Short task 1: In the COMBATT truck article, print the passage word for word, beginning at the words "PSR Article #4" and stopping after "on the truck.".
Short task 2: Write the next part of the article on the COMBATT F-350, picking up right after its last sentence.

Supplied text:
# F 350 Combatt



## Brickman (Jun 17, 2002)

Republished with permission by the Power Stroke Registry
Sept 2002

PSR Article #4

COMBATT

In each issue of the Power Stroke Registry, I like to
provide you, our Power Stroke Owners, an inside look
at Ford Truck. In the last issue I discussed the
Mighty F-350 "Tonka" Concept truck and some of the
"state of the art" technology available on the truck. 
This month I want to discuss the "COMBATT" F-350. 
What is COMBATT? First lets cover the name. COMBATT
stands for Commercial Based Tactical Truck. The main
driver behind the COMBATT program has been the U.S.
Army. The Army is researching vehicle alternatives to
replace their aging 100,000-unit fleet of light
tactical vehicles. The Humvee has been a staple in
the U.S. Military for years, however the COMBATT F-350
could provide the majority of the functionality at a
reduced price. The COMBATT program applies military
technology on production over 8500 lb. GVWR trucks. 
The program is a cooperative effort between the U.S.
Army Tank Automotive and Armaments Command and the Big
Three Automakers. Each U.S. Automaker has developed
and built their version of the COMBATT truck. 
Obviously, I am partial to the Ford F-350.

Supplied entries:
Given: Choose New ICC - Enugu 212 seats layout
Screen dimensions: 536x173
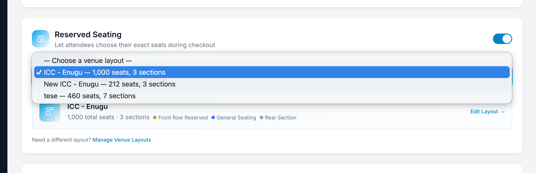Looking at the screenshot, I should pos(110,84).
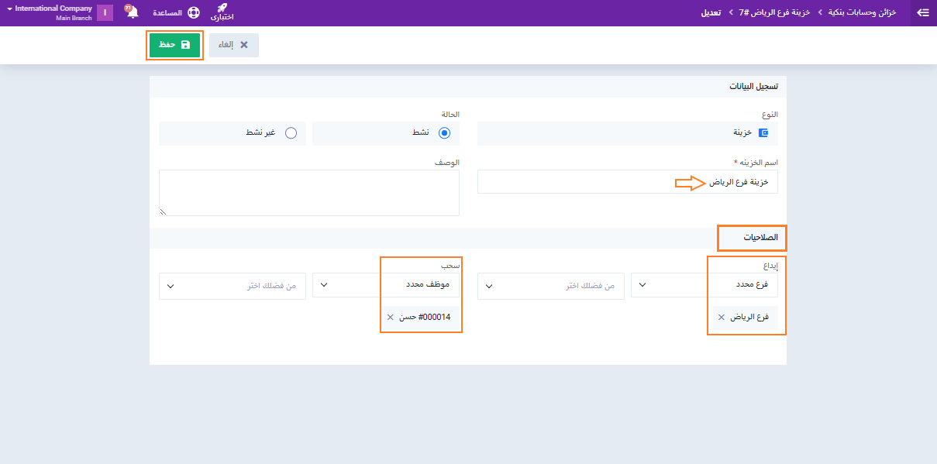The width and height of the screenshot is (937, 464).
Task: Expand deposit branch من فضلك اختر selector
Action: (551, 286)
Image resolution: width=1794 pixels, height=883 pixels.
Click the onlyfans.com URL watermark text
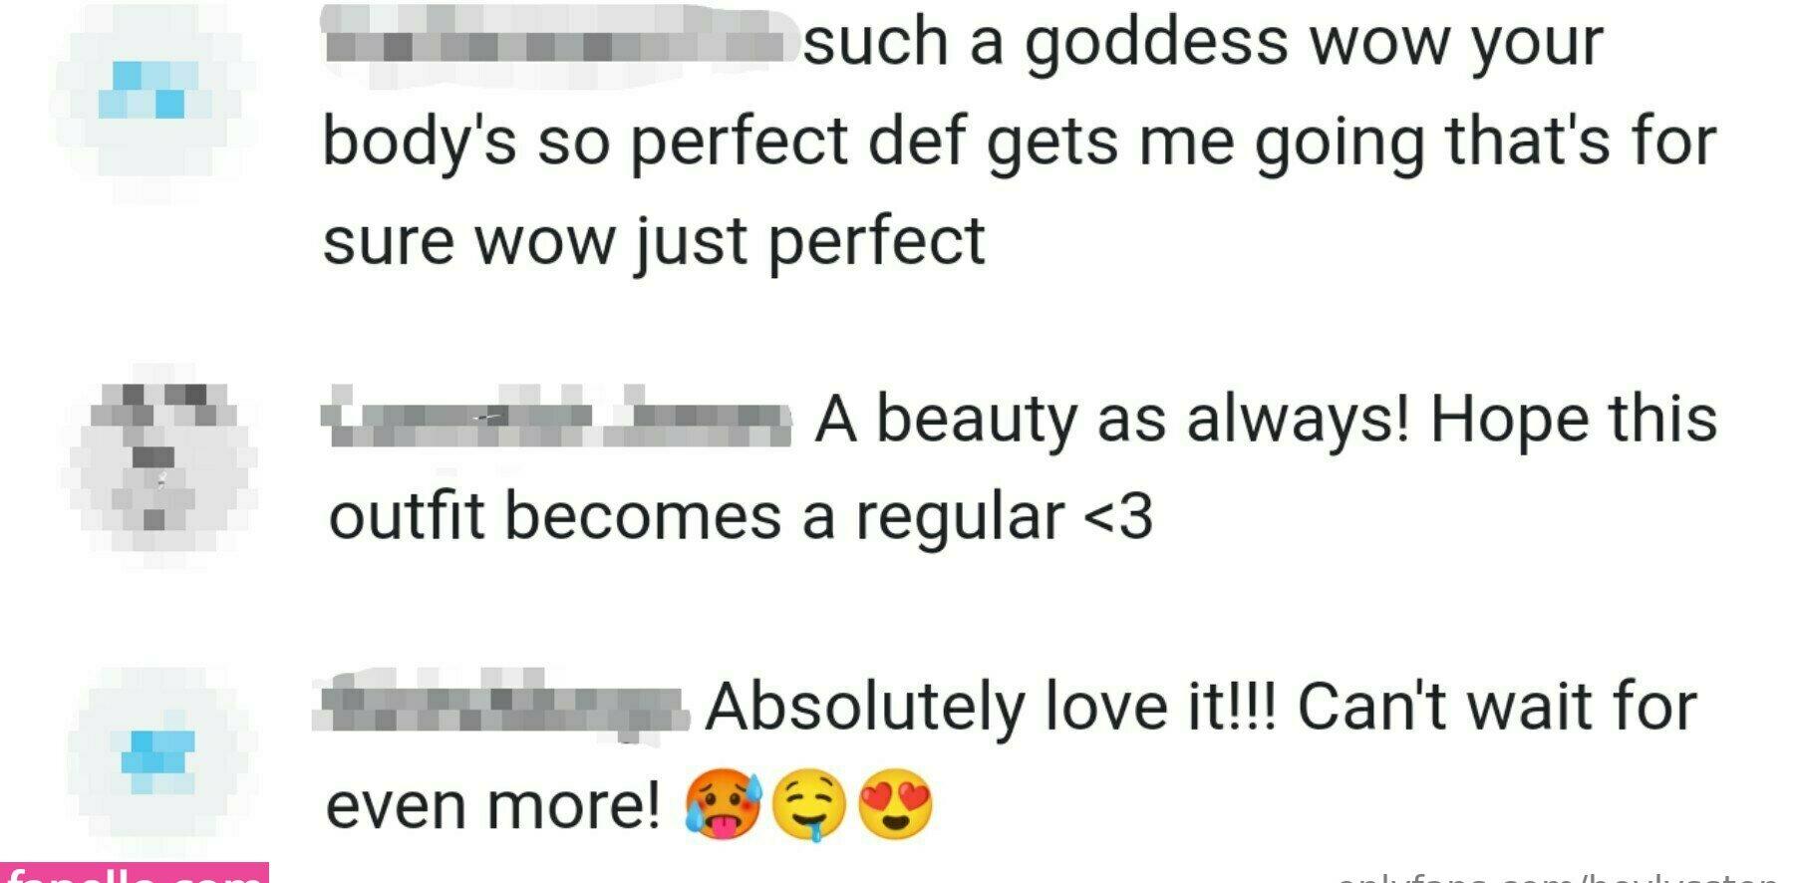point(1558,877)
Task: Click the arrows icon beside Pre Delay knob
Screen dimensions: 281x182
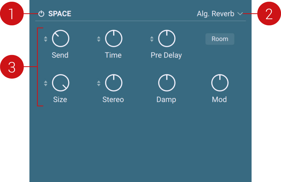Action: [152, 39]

Response 1:
PSR Article #4

COMBATT

In each issue of the Power Stroke Registry, I like to
provide you, our Power Stroke Owners, an inside look
at Ford Truck. In the last issue I discussed the
Mighty F-350 "Tonka" Concept truck and some of the
"state of the art" technology available on the truck.

Response 2:
Currently, multiple prototypes are being abused daily
at our various Proving Grounds around the country. I
have included several pictures taken while the COMBATT
undergoes testing that I hope you enjoy. The COMBATT
is probably the ultimate in "Built Ford Tough". Every
component has been designed for the specific use
requirements of the U.S. Armed Forces. Here are some
of the key specs of this wild F-350:
· F-350 SRW, Crew Cab, Short Box, 4x4, Power Stroke,
Auto Trans
· Dana 60 Front and 80 Rear Hydra-lock Axles with CTIS
(Central Tire Inflation System)
· 2-piece Wheels with Bead Lock
· Goodyear 37X12.50R17 Run-Flat Tires
· Modified wheel housing w/molded flares to
accommodate larger wheels/tires
· Height Adjustable Air Suspension
· Electronically Controlled Shocks
· Skid Plates (Trans, T-Case, and Fuel Tank)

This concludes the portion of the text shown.